Using the listing, copy each whole line that features "agent".

#### TASK MATERIAL:
Segment Open

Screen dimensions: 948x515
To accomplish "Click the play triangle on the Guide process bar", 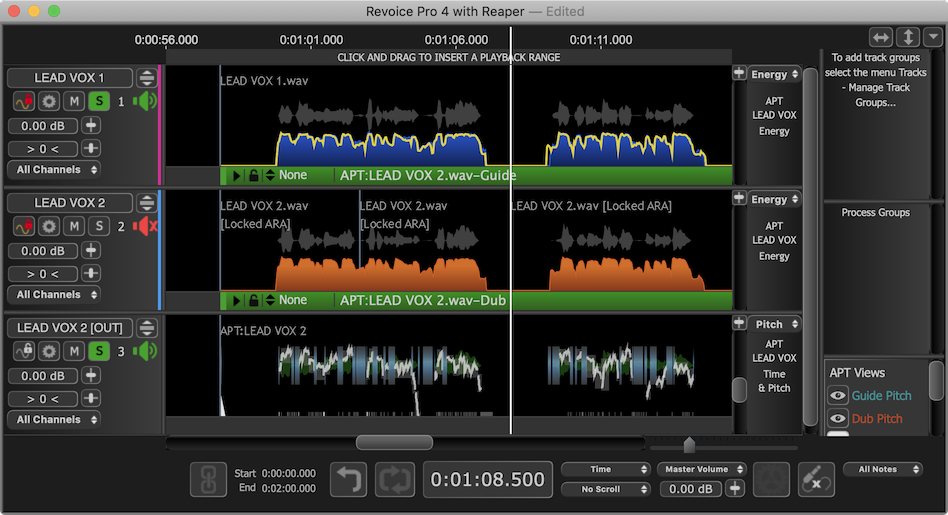I will click(237, 175).
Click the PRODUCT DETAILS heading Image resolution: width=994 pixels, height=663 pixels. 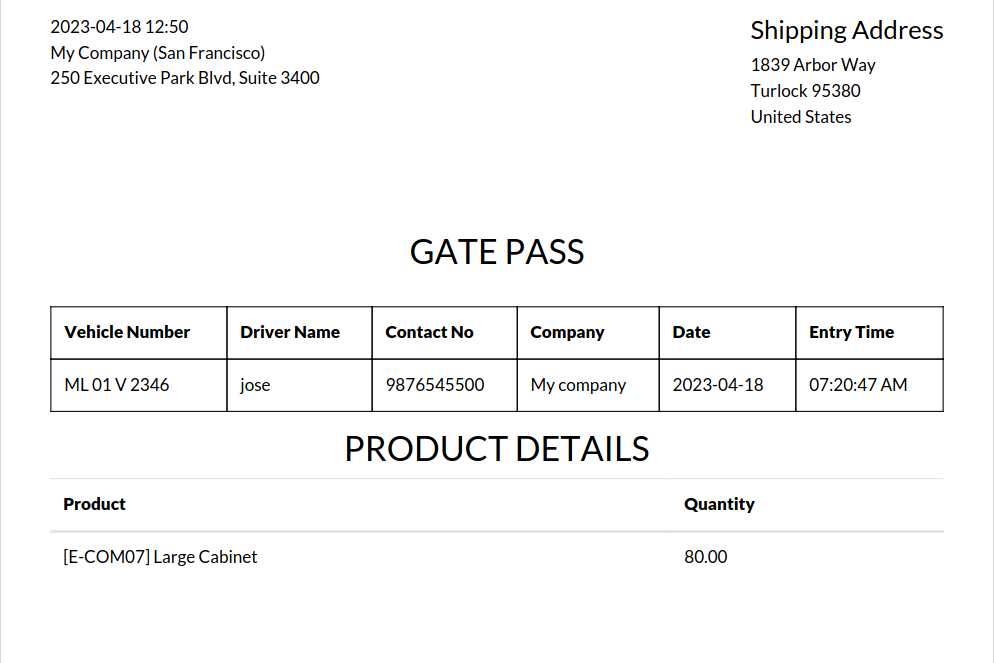point(497,449)
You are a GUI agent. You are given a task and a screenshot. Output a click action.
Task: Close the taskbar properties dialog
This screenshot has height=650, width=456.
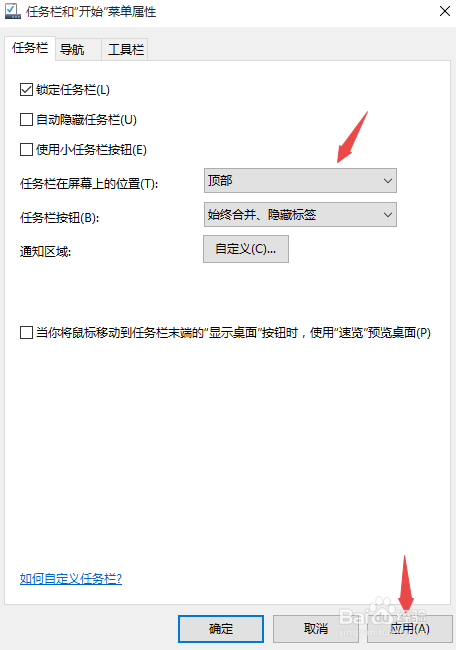click(x=444, y=11)
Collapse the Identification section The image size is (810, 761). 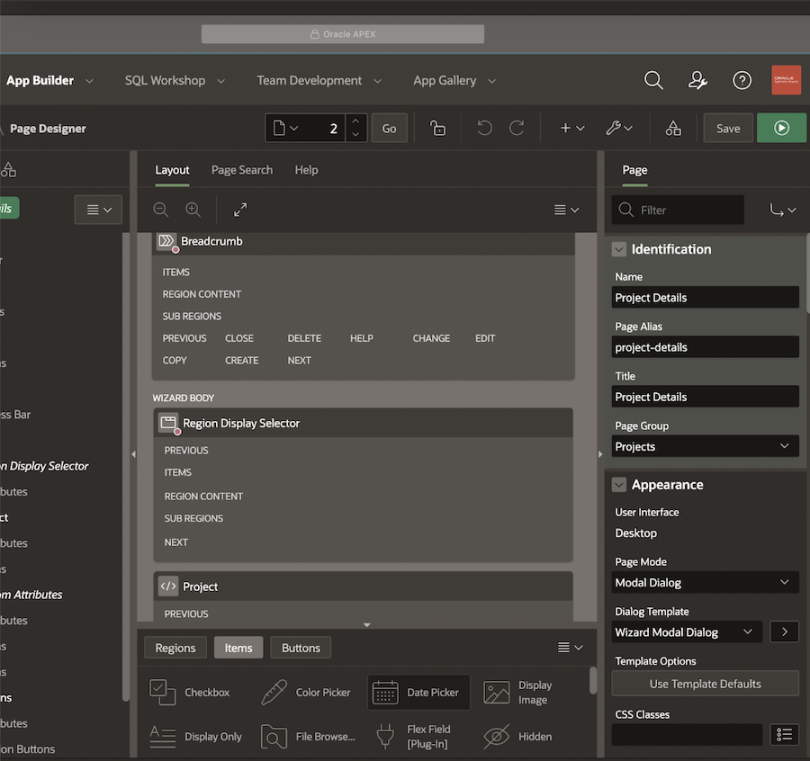coord(621,249)
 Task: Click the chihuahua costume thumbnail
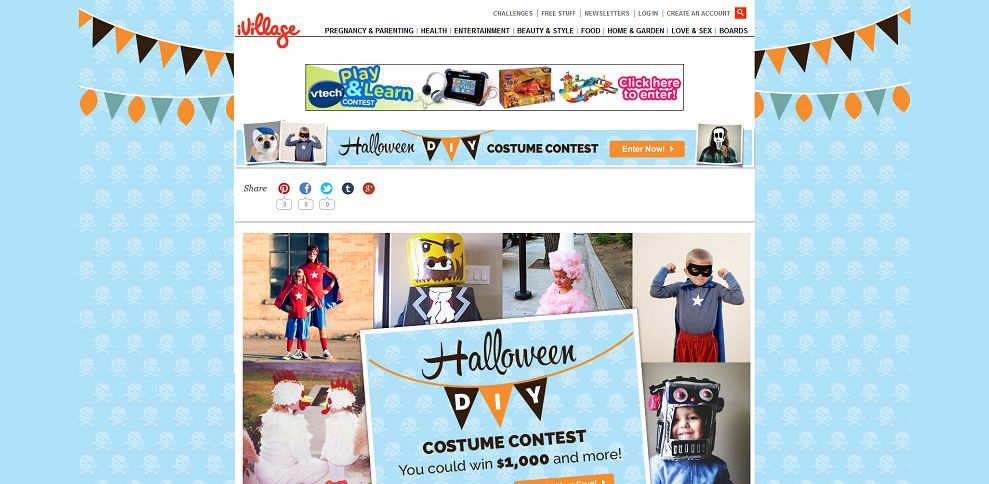pyautogui.click(x=262, y=143)
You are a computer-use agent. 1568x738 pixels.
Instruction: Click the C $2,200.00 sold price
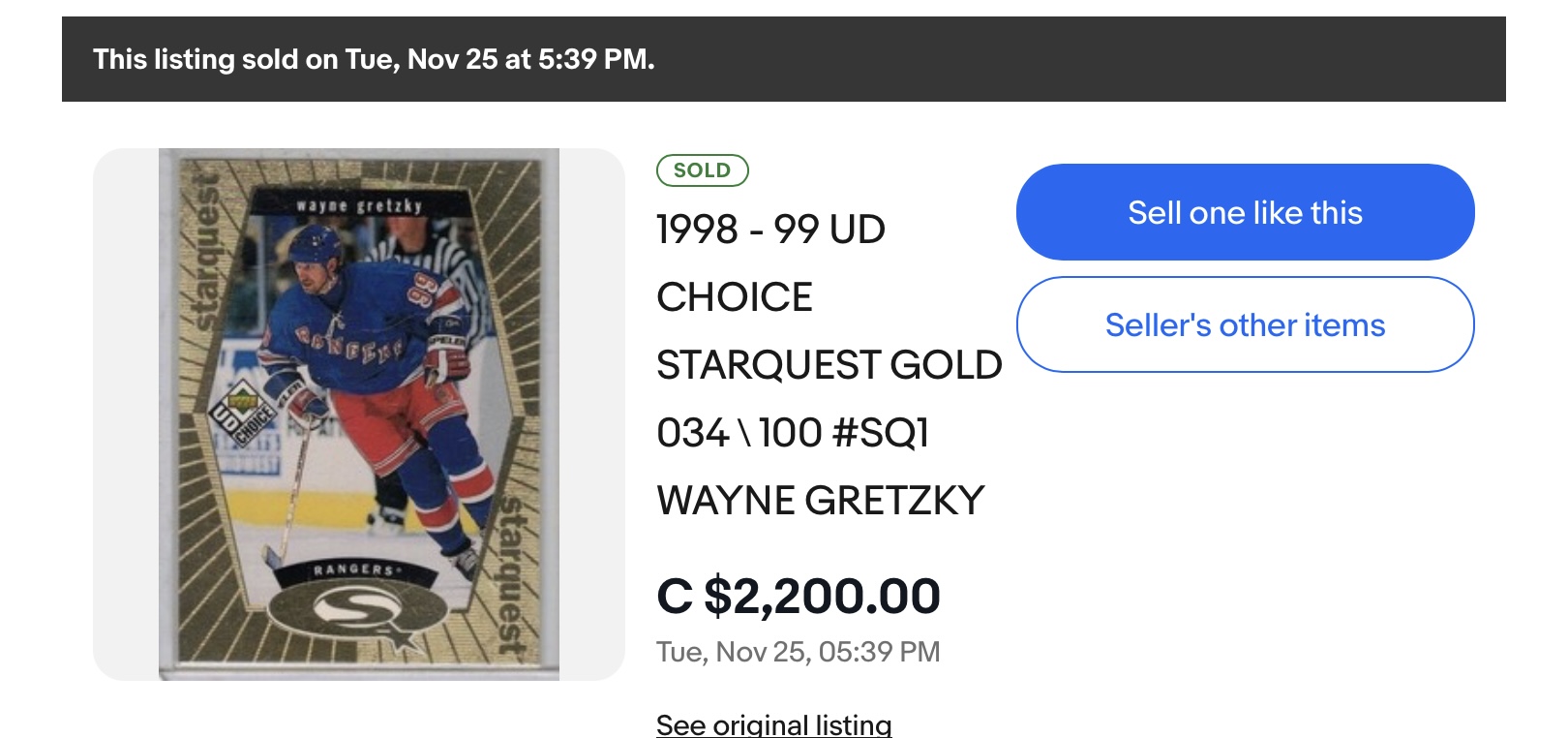(798, 596)
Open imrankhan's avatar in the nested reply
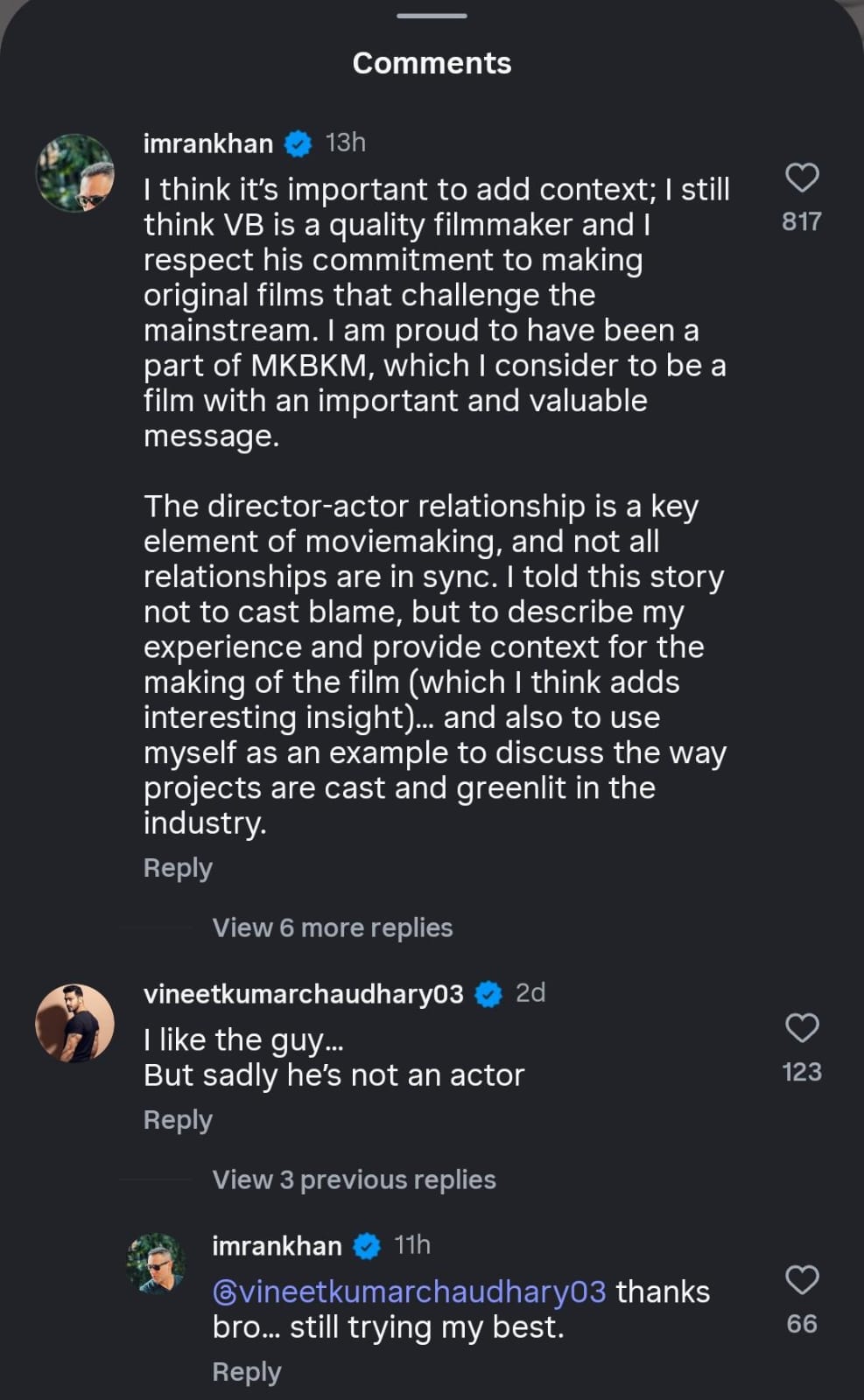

Segment Closed

#### RESPONSE TO THE TASK:
You are a GUI agent. You are given a task and a screenshot. Output a click action.
You are a computer-use agent. 1568x738 pixels.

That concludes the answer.